The point to note, however, is that agricultural growth is no longer dependent solely on the monsoon. This is clear from the positive agricultural growth - even if a measly 0.4 per cent, on an average, in the past two years, which were impacted by drought. There are at least two reasons for that. One, the composition of the broad agriculture and allied sector has changed dramatically with a gradual shrinking of the share of the crops segment and the rise in the contribution of non-crop segments, notably livestock and fisheries. These segments have a growth trajectory of their own, which is not affected much by the monsoon. Moreover, even the crops sector is steadily acquiring a degree of resilience against the monsoon. The findings of a recent study by India Ratings and the National Centre for Agricultural Economics and Policy Research (NCAP) bear this out. It showed that the correlation between the Kharif foodgrain output and the quantum of monsoon precipitation has shrunk to 0.3 in the decade (2004-05 to 2013-14) from 0.6 in the earlier period, thus, implying that Indian agriculture is now relatively better equipped to withstand routine weather shocks.
This apart, multiple factors are now contributing to farm sector growth. These include expansion of agro-processing, higher farm exports, and growing private participation. The constant inflow of new technology from research centres and increased use of information technology in the dissemination of know-how are also playing a significant role in reshaping agriculture.

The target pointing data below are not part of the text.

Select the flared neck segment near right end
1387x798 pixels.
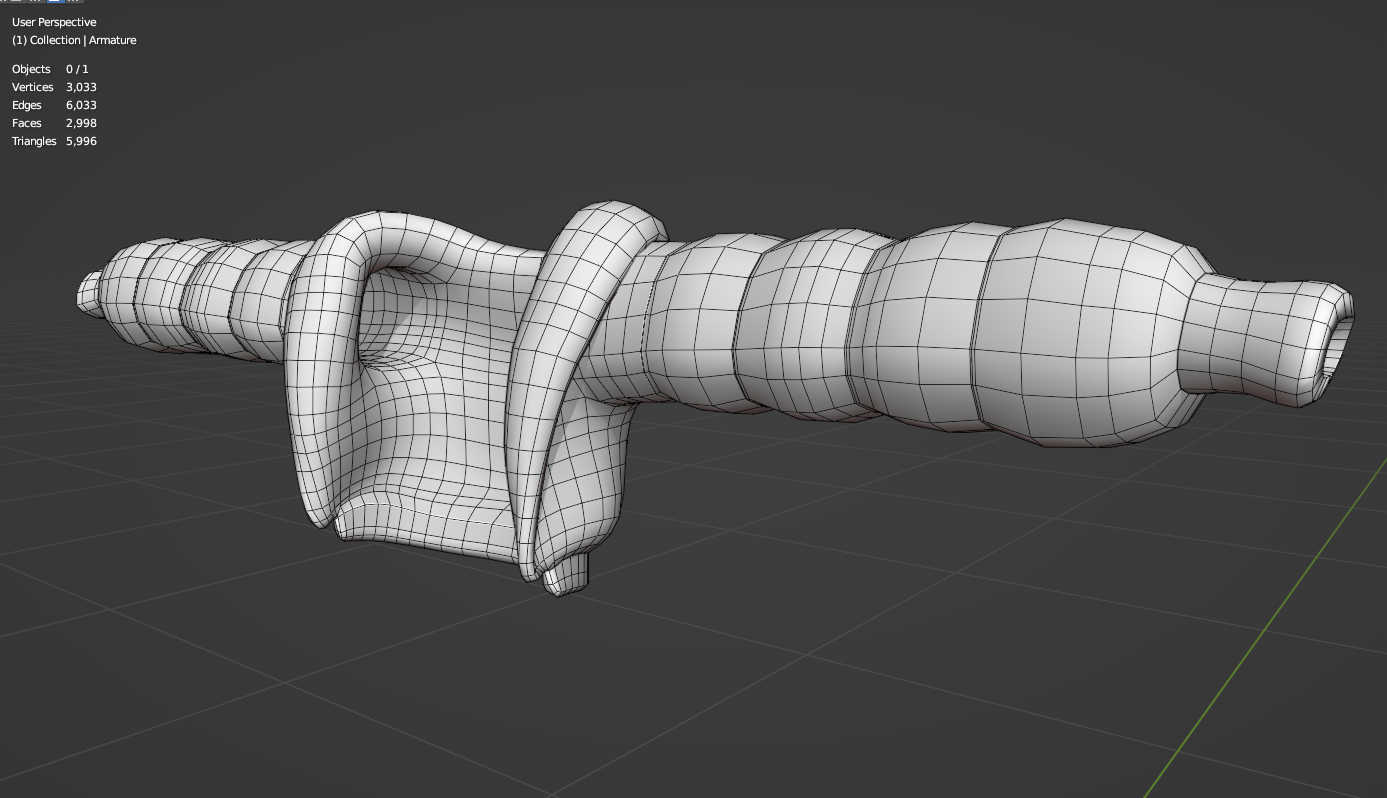(x=1245, y=340)
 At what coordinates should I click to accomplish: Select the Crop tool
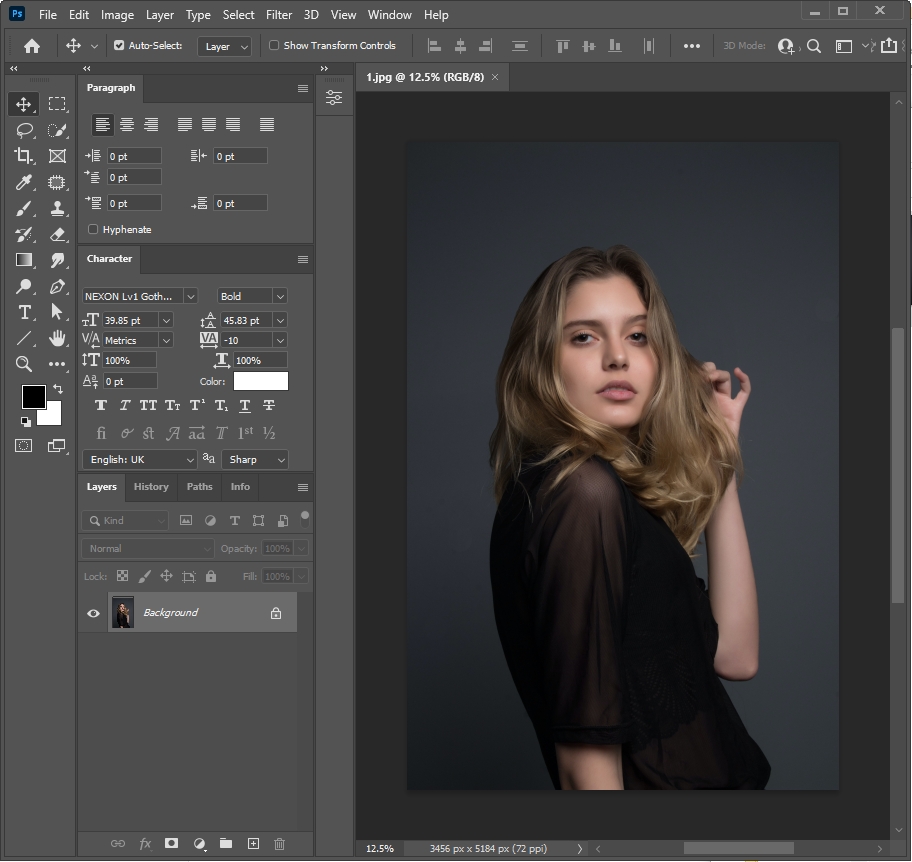[x=24, y=156]
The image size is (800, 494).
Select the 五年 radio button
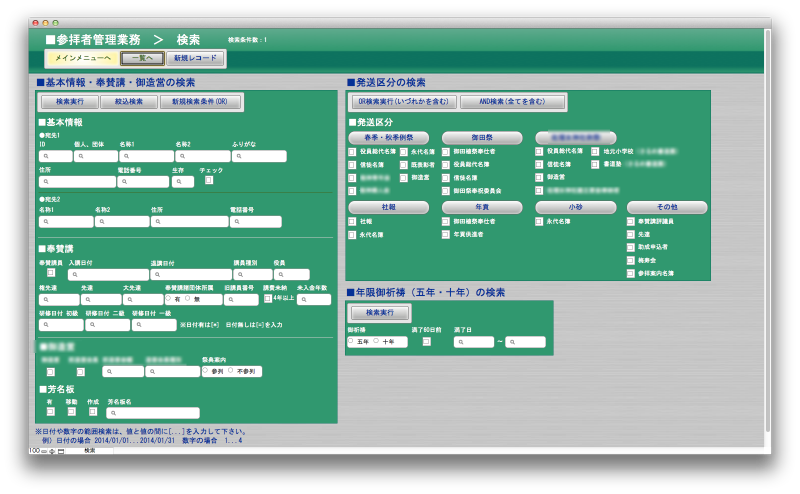point(351,341)
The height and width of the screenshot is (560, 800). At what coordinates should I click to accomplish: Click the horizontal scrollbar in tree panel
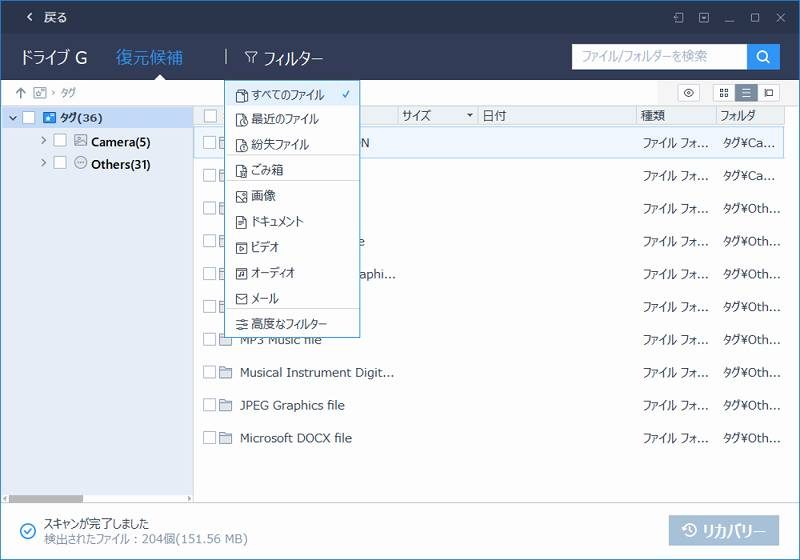tap(45, 498)
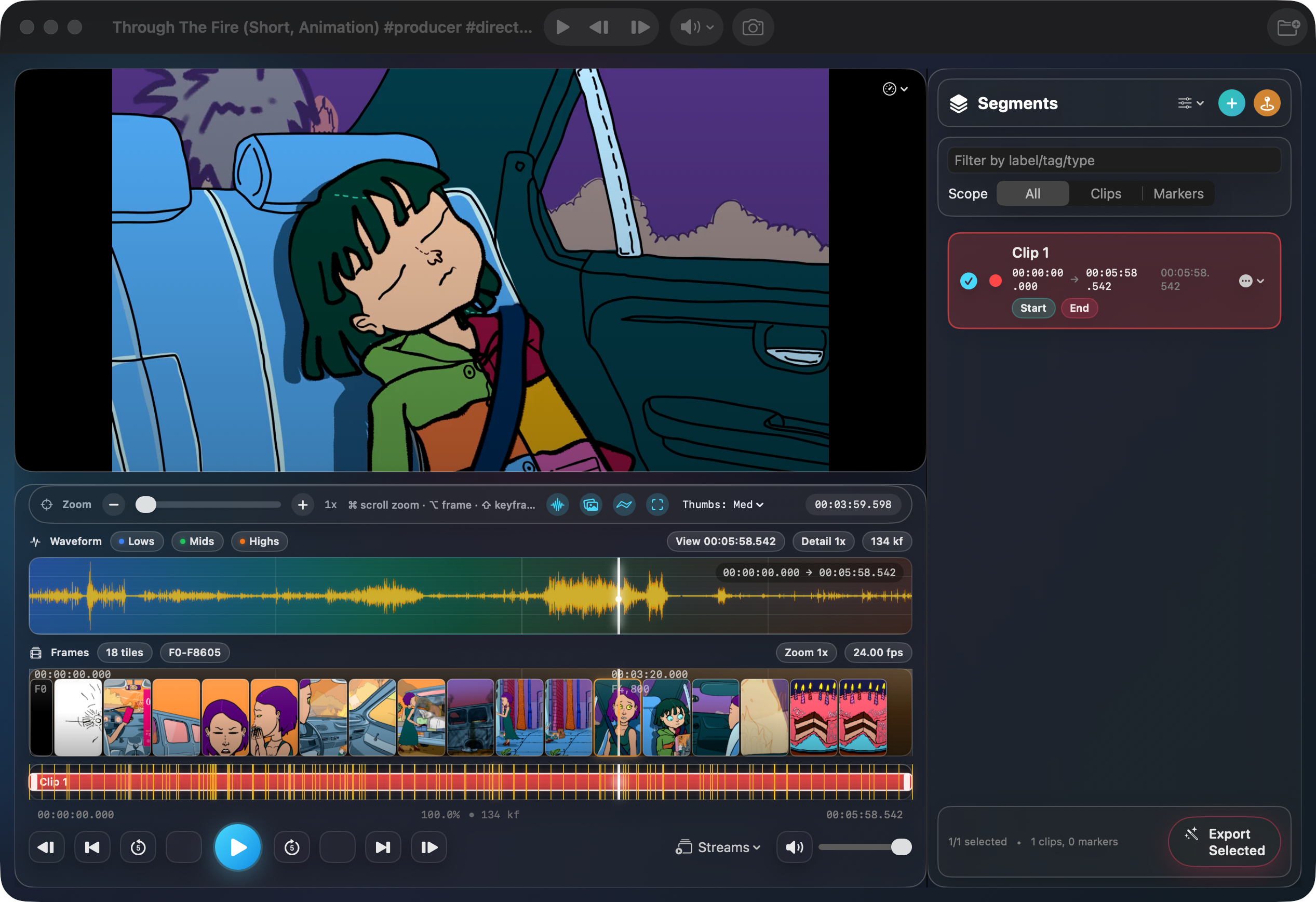Select the trend line overlay icon
The height and width of the screenshot is (902, 1316).
click(x=624, y=505)
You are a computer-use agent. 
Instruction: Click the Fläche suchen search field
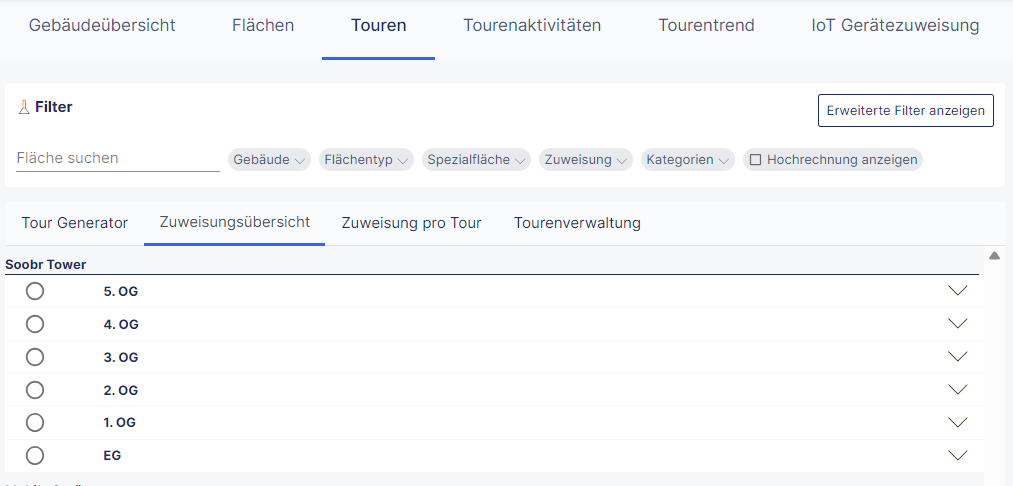(117, 158)
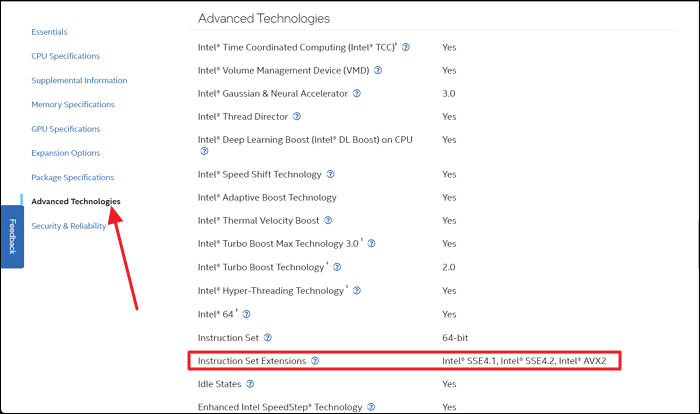The height and width of the screenshot is (414, 700).
Task: Open help icon for Gaussian & Neural Accelerator
Action: click(x=357, y=93)
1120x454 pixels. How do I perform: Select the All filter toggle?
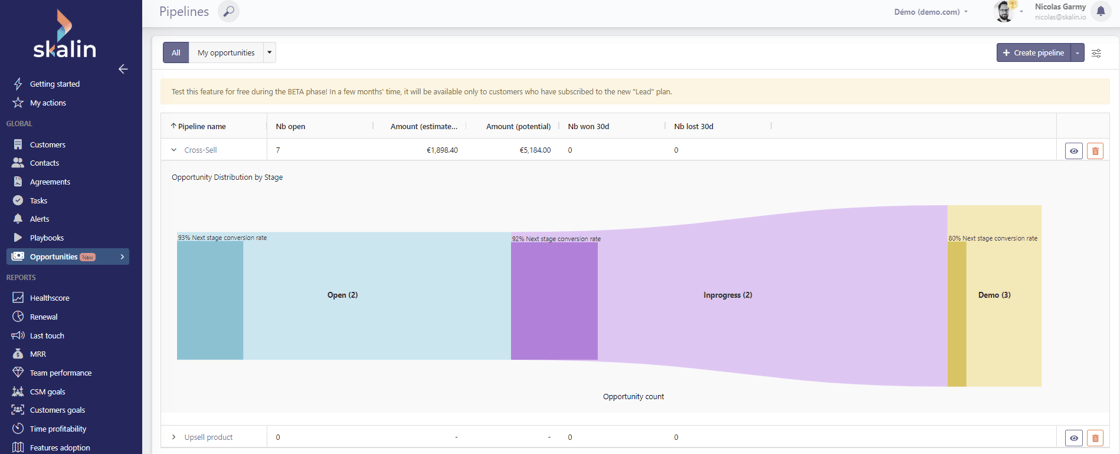176,53
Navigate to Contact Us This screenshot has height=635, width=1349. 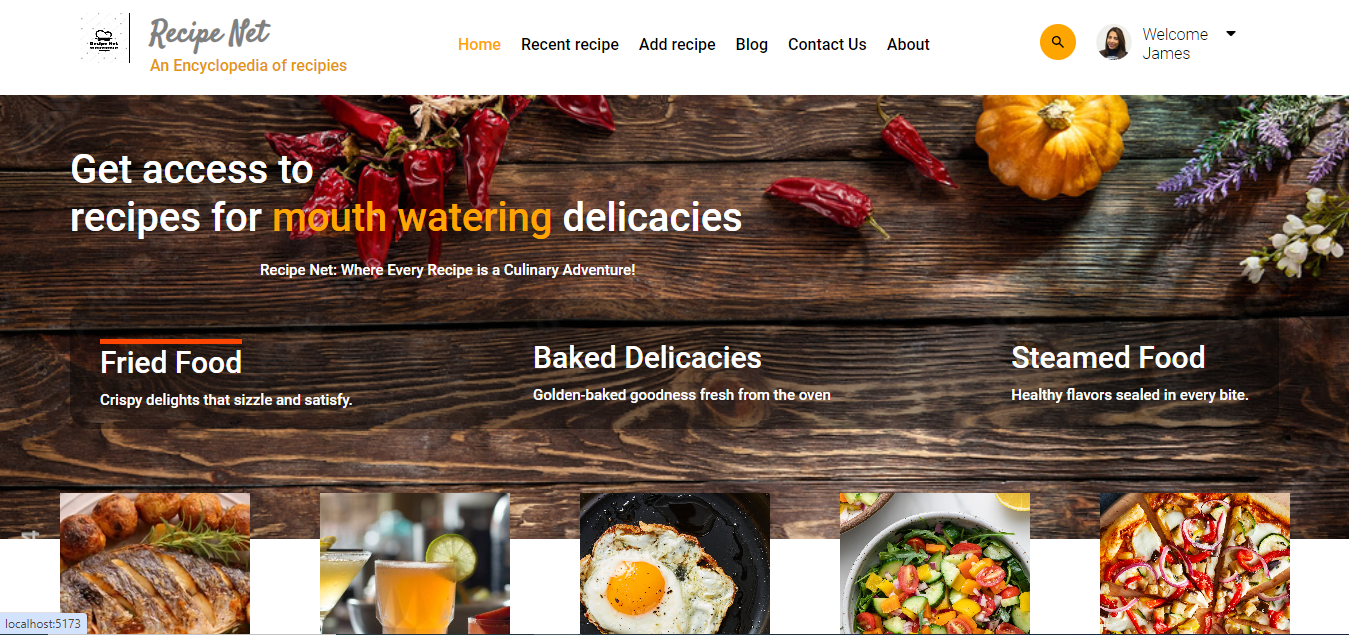(827, 44)
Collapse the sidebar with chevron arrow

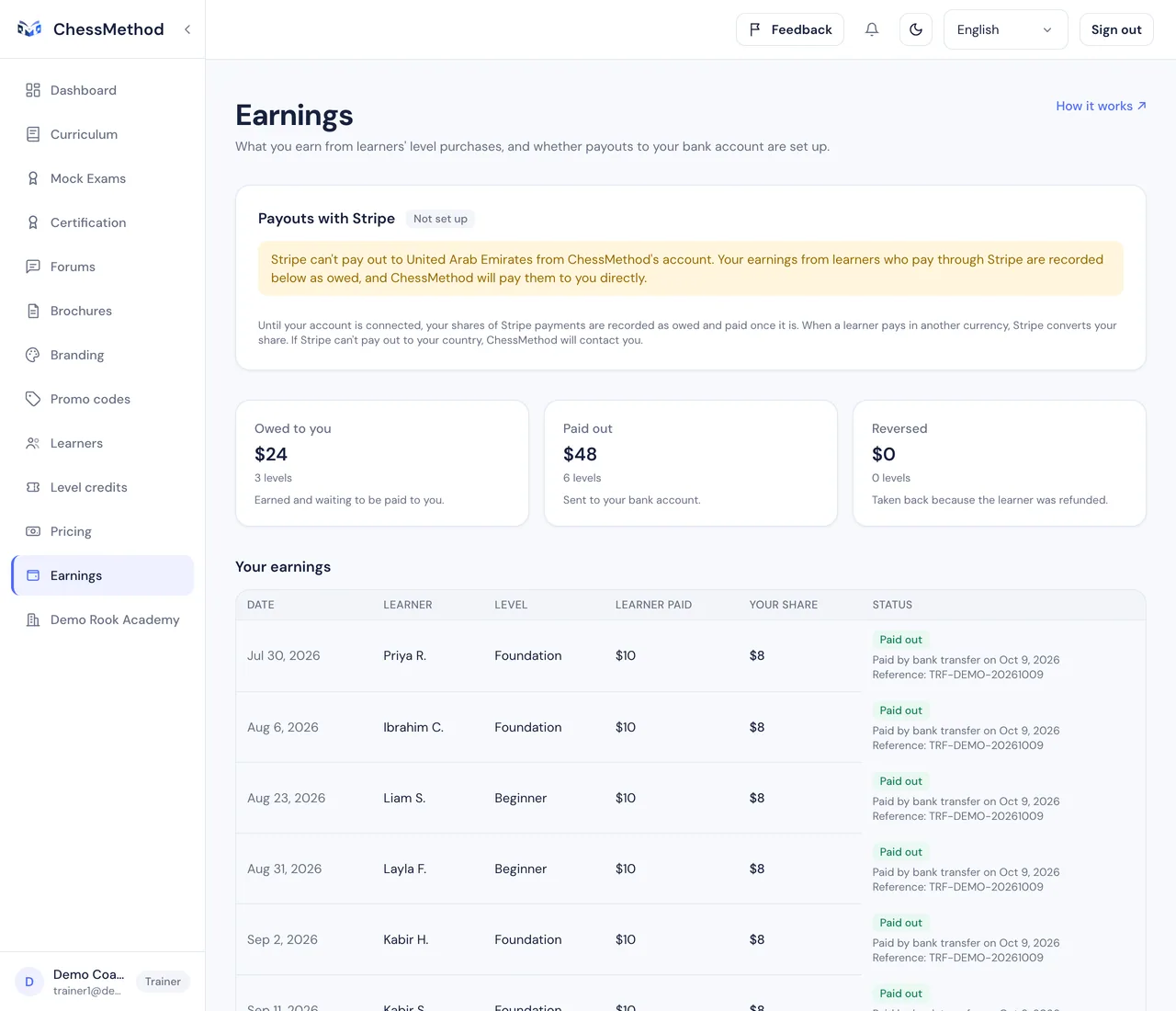point(187,29)
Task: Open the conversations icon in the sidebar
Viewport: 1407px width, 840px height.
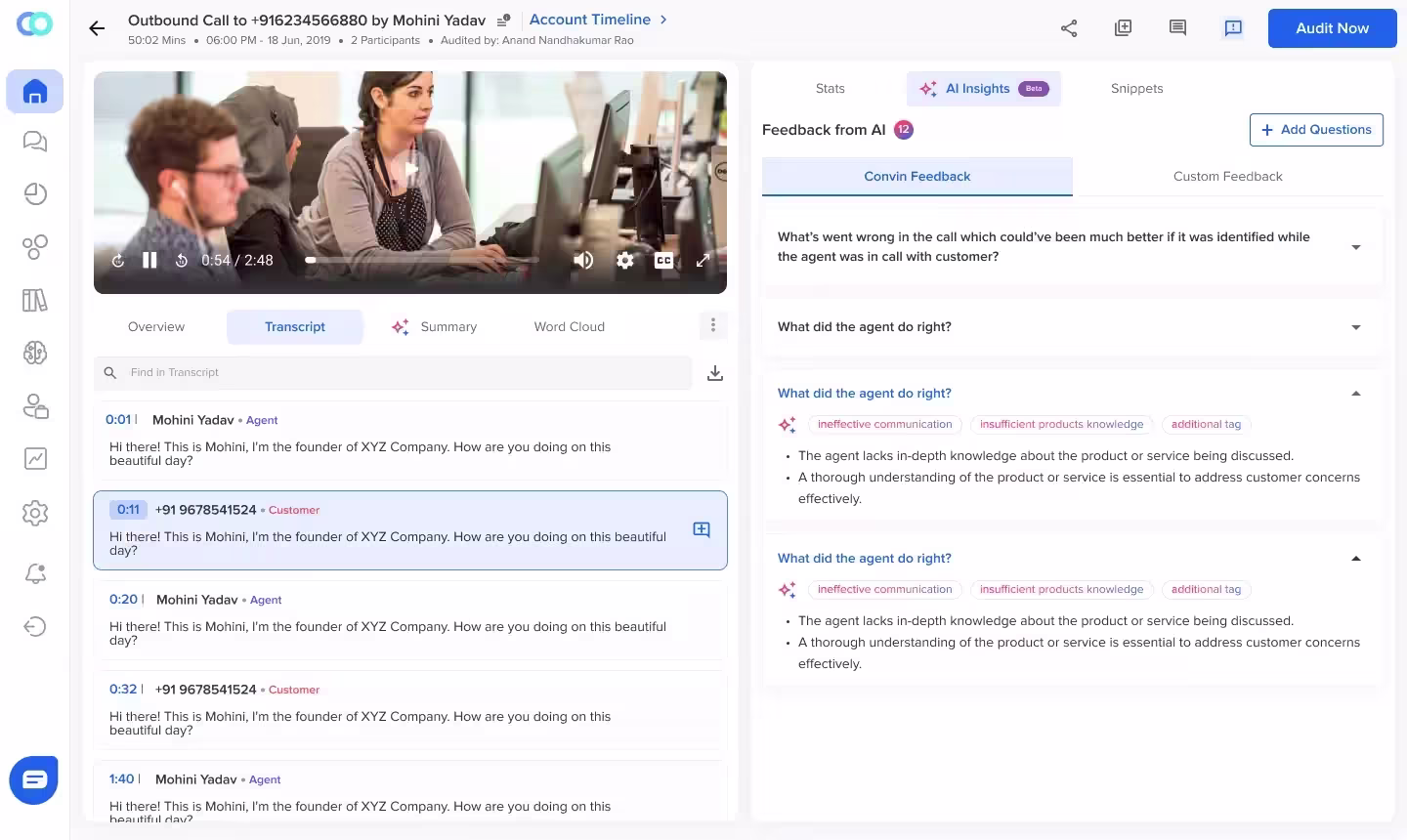Action: click(34, 142)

Significantly, rural demand for goods and services, which is critical for boosting GDP, is a function of farm incomes rather than output. Any crash in the prices of farm commodities, which is usual in the wake of a bumper harvest, can subdue income generation and thus adversely affect rural demand. The government would do well to guard against it. Normally, about 48 per cent of motorcycles, 44 per cent of television sets and 40 per cent of cement, apart from a sizeable chunk of other consumer goods, are sold in the rural belt. Their higher demand can potentially lift capacity utilisation in industries and spur fresh investments. The general belief is that a one per cent spurt in farm output in value terms facilitates 0.5 per cent rise in industrial production and 0.7 per cent surge in national income. However, all this is unlikely to materialise overnight; not at least till the crops are harvested and marketed.